Perhaps I missed something. I don't see anything about the user accessing Google's protected debug servers that require authorization. I see 'mail.google.com' then 'about:blank' in the url bar, which indicates that he's accessing a public server and then probably accessing data already on his machine. Data that they chose to send to him and present to him within his browser with controls that were displayed to him to allow him to access it because they decided he was authorized to see it.

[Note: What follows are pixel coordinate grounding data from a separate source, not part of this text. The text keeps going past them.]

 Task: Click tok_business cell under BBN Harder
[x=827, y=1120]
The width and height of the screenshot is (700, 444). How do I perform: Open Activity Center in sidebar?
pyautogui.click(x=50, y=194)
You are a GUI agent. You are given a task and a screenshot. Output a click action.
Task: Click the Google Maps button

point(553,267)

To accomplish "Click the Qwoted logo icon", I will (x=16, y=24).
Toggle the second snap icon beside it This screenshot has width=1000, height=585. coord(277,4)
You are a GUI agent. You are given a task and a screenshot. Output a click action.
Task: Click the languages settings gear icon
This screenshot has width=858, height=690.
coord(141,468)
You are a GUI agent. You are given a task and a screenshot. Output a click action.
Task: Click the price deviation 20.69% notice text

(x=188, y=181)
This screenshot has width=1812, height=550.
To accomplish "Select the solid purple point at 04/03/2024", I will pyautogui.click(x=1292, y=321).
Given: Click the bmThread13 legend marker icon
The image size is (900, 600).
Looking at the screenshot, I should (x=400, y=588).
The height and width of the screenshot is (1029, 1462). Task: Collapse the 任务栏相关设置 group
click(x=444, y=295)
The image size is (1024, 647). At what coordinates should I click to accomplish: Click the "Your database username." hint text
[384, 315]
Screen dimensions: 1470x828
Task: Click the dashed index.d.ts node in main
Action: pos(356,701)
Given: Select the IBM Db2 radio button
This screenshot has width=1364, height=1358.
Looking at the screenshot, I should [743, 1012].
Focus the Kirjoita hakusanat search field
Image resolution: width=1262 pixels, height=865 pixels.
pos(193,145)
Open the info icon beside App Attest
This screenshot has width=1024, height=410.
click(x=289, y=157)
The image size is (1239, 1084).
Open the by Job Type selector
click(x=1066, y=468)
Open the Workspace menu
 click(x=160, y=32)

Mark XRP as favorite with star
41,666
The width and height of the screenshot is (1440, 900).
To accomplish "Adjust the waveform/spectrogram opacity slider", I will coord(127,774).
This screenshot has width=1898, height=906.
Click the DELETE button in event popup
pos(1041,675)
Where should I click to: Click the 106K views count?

I don't know much about weev's case except that it sounds like it was information that AT&T had decided that the public was authorized to access without any authentication or protection. They screwed up. I agree that a lot of legal people are tech-illiterate, and they screw up, too. Which may be why they eventually bailed on a venue technicality rather than address the actual case.

But your point was: "Whoever intentionally accesses a computer without authorization or exceeds authorized access, and thereby obtains information from any protected computer" (which doesn't really sound that dumb on its own)

My point is that you're authorized to access your own computer and it isn't protected from you, so that would not apply (unless the legals involved couldn't figure it out). Is clicking the 'About' button in the help menu of an application and accessing the version number a crime? Seeing the Gmail debug info in chrome is just that with more detail. Try putting "chrome://about" in your Chrome url bar. Ooh, there's data. Lots of debug data. Are you a criminal now? No, it's your system and you're authorized to use it. And the makers of Chrome chose to give you access to that data. Just for fun, try chrome://quit/


In this case there is no action at all on the users part.

> As soon as he clicked that debug link or the detail link, he was intentionally accessing information without authorized access

No he was not, he was accessing information because he did not know what it was (not explicit enough) and have been authorized to do it by Gmail. In both cases you are quoting, there is work done on the user part to access the information, in this case there is not.


That was work. For example, he clicked the skull and crossbones icon after already knowing it was likely to give debug information. After seeing that it did, he looked at more information.

The initial load had no intent, but all exploration afterwards probably did. He stated himself that he thought it was debug information. If he only realized that Google did not intend him to have that information after he finished screenshotting everything, maybe he's in the clear for intent.

Again, this is similar to Weev. Weev found a url which AT&T gave him that had a number in it. He knew AT&T didn't intend him to change the number (just like this author knew Google didn't intend him to see the links), but he changed the number anyways (and this user clicked the links anyways).

I don't see the fundamental difference here.


Calling screenshots "code" might be a bit much. This isn't in any way illegal, as it barely qualifies as a creative work.


OK, though plenty of illegality is not very creative.


Was the article edited to remove the code you are talking about? All I see are screenshots of logs. Those are logs, not code.